Now, five years later, I have learned that many abusive relationships don’t fit this narrow definition. And American Heritage isn’t the only reference book that excludes relationships like mine. Merriam-Webster’s main entry for domestic violence includes only acts of physical violence between family or household members. Britannica Online slightly expands its definition to include any type of abuse between members of the same household. According to the state of Vermont, “abuse” involves physical violence between “family or household members” as well as “placing another in fear of imminent serious physical harm.” But what about the psychological and emotional “assault” that I lived with for years? If our publicly accessible reference materials aren’t dealing comprehensively with the term, how can we ever expect the average citizen to comprehend all that constitutes domestic violence?

So, again, why should you care? It takes years to change definitions and even longer to get the public to accept these newly defined terms. Such reform needs to happen, however. For women like me, it is easy to distance yourself from the problem if you don’t fit the definition. Women in relationships with “domestic violence” will always just be one of “them”—the others—until we expand our definitions. In any recovery program, you hear the mantra that admitting the problem is the first step.

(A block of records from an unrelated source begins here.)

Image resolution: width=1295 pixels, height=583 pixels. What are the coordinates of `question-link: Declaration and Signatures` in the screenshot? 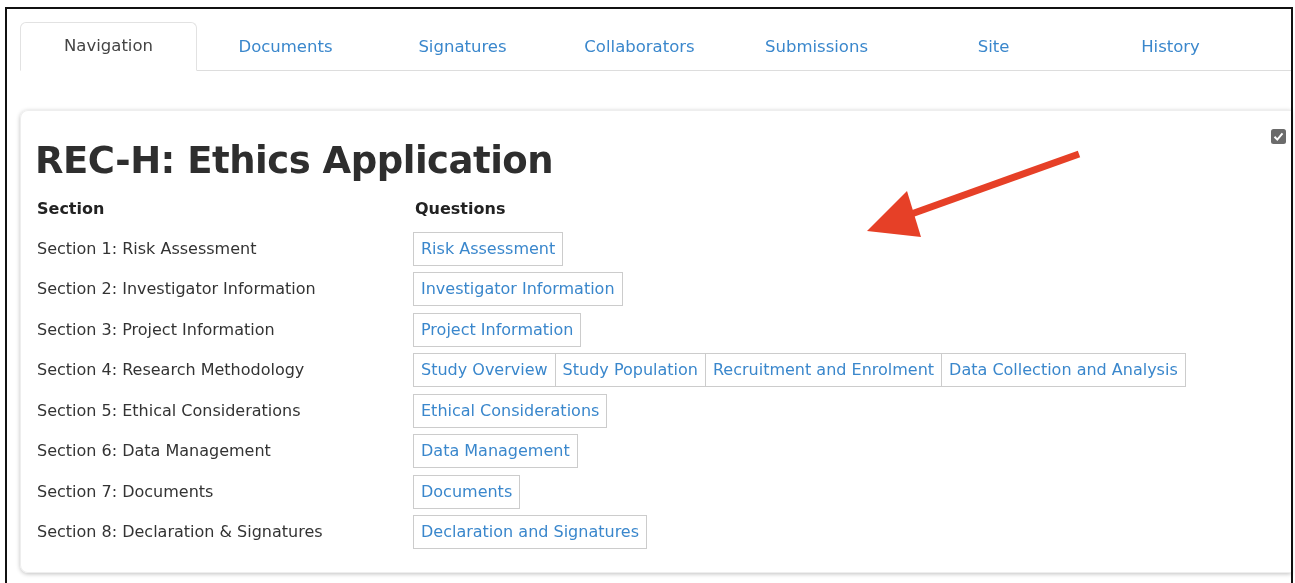 It's located at (530, 532).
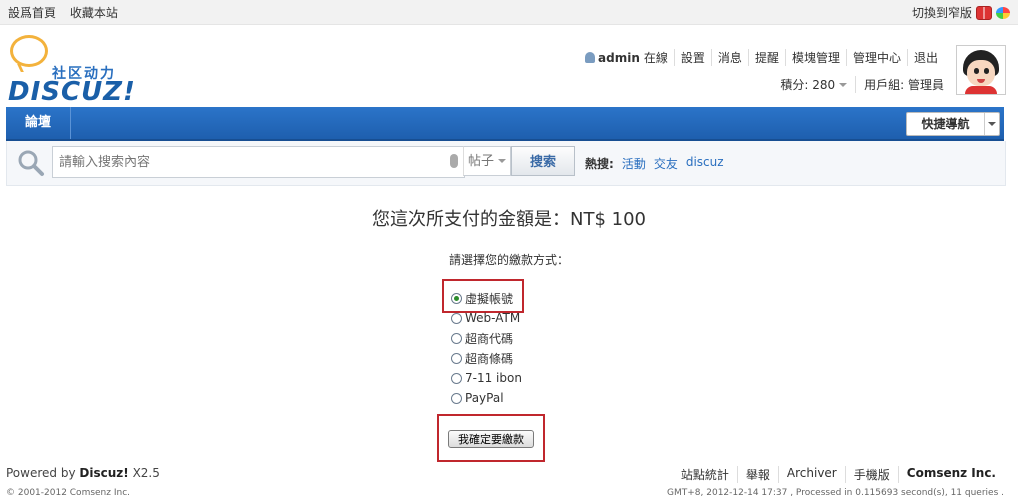 This screenshot has width=1018, height=502. I want to click on user-menu: admin 在線 設置 消息 提醒 模塊管理 管理中心 退出, so click(762, 58).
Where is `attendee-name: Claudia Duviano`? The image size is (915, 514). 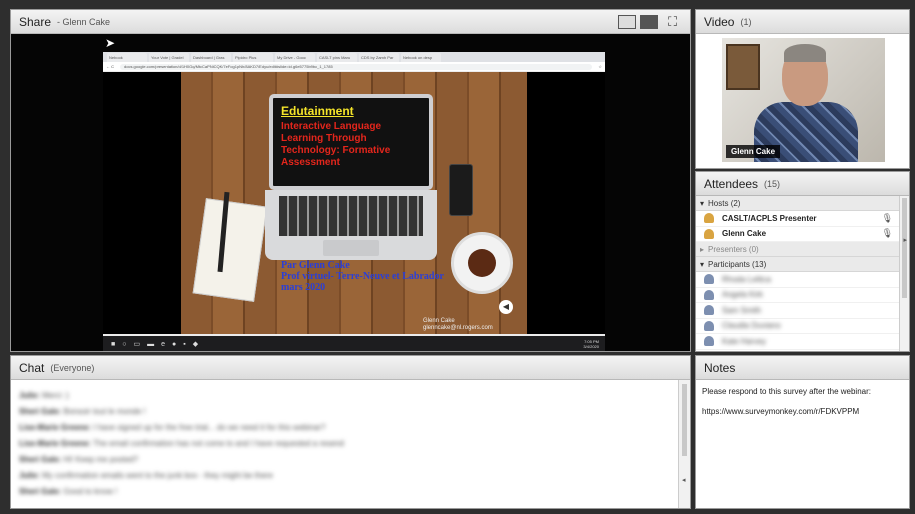 attendee-name: Claudia Duviano is located at coordinates (752, 326).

Similarly, the first step in combating domestic violence must be recognizing that your relationship fits into this definition.

It is not so much for legal reasons that I hope to expand the basic definition of domestic violence; it is for someone like me who needed to fit into a definition. From my own personal experiences and from my recent educational opportunities, I have learned that domestic violence does not begin with the first slap. Long before any physical altercations or threats of violence occur, many abusers envelop their partners in a web of emotional degradation and isolation; it’s about time our definition reflects this phenomenon.

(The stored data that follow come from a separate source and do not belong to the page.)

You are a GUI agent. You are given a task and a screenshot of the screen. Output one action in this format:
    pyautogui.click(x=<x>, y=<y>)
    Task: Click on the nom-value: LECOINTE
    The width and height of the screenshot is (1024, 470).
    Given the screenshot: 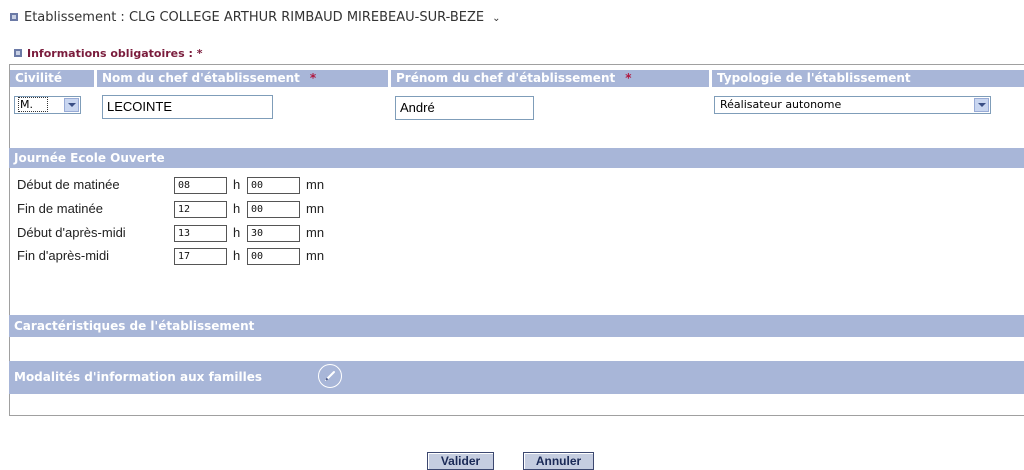 What is the action you would take?
    pyautogui.click(x=140, y=106)
    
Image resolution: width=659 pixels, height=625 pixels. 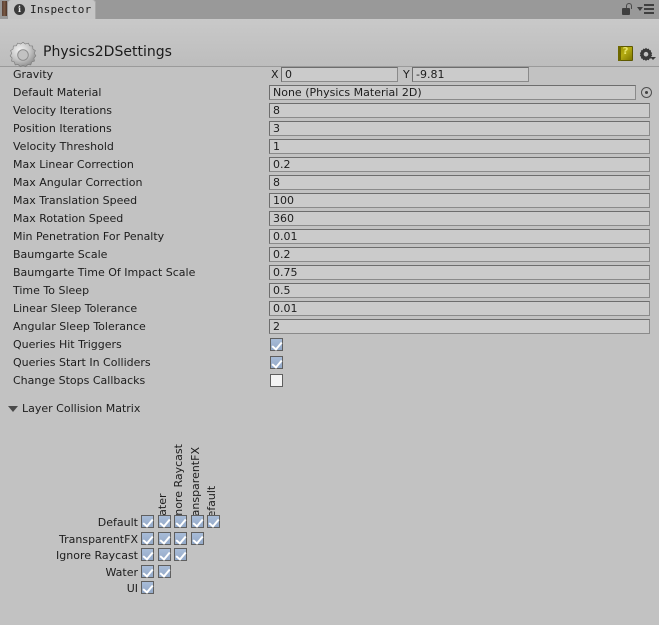 I want to click on hamburger-menu-icon, so click(x=646, y=9).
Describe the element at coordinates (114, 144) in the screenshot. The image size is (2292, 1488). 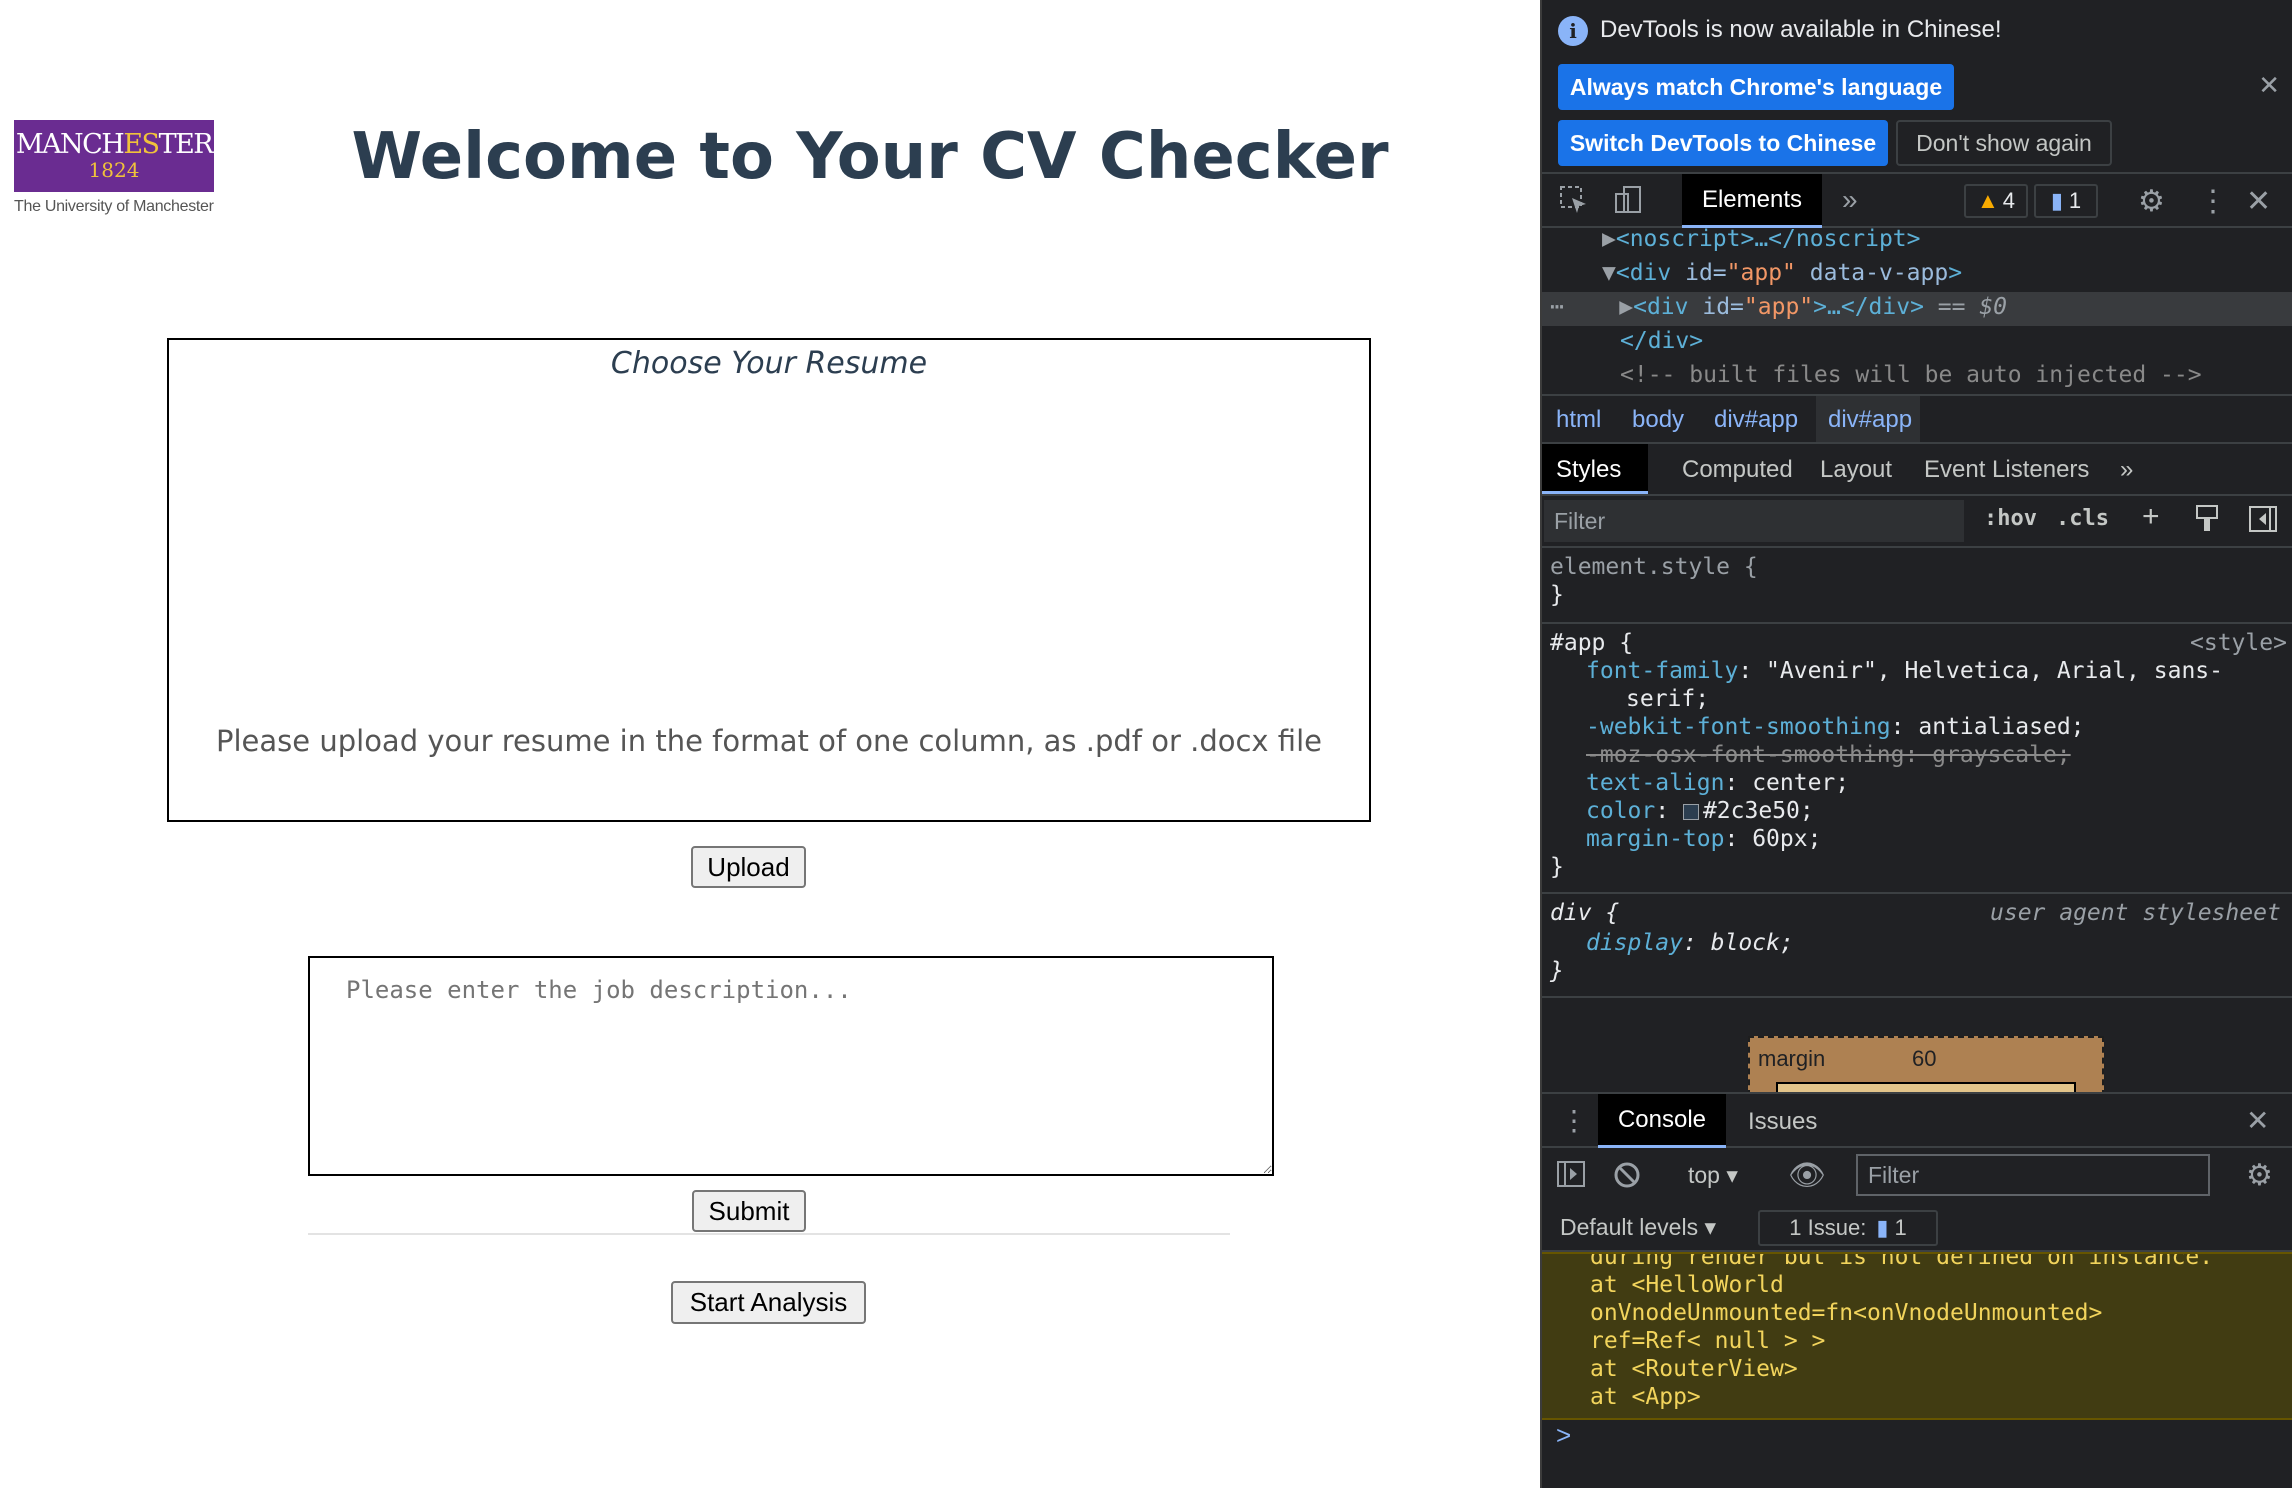
I see `logo-name: MANCHESTER` at that location.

To define everything that could constitute the earliest signs of domestic violence would take up a whole book by itself. This does not mean, however, that we cannot educate ourselves on the subject and begin to get at the problem from its root. In addition to passing laws to protect an abused partner once the bruises have already surfaced, if a man or a woman can identify himself or herself in a definition, maybe they will be able to seek the help that I didn’t even realize I needed. It may not be much, but if we take the small step to look at our reference materials and work to better define the very concept of “domestic violence,” then perhaps this is a good place to start in our campaign to put a stop to such an unfortunately common problem.

2 comments:

Anonymous said...

I totally understand what you are expressing. I was a teenage wife with a violent spouse. I got out of that relationship but married someone who met the age-old criteria of a "good man" If he does not beat you and works a job, he is good. The isolation and control of silence, ridicule is just the beginning. I did the dance so that I would not displease him. I wanted him to value me. Instead, he nearly destroyed me emotionally and damaged our children beyond anything measurable. To the world he was a big loveable teddy bear... a pillar of the community.. there were no bruises that could be seen, they are in my psyche.

Anonymous said...

We should not make the mistake of thinking that domestic violence occurs only in heterosexual relationships. I was in a relationship with a woman for 7 years. Most of that time was spent resisting the control she tried to exert over me. Isolating me from friends, being judgemental, battering me emotionally by telling me I was abnormal. She told me how her other relationships ended. I witnessed her vicious behavior toward her previous lover. She tapped her phone line and while on vacation she purposely drove fast and reckless to frighten her partner. It frightened me. I knew deep in my heart I did not want to experience that. Instead of moving away from that relationship, I stayed, just as I had done in my marriage. She cloned my email, followed me, was constantly suspicious of me. She denied me sexual contact with her. Used it as a means of control... there were no bruises that could be seen... today I live alone and in fear of getting into another relationship. lest the same things happen again.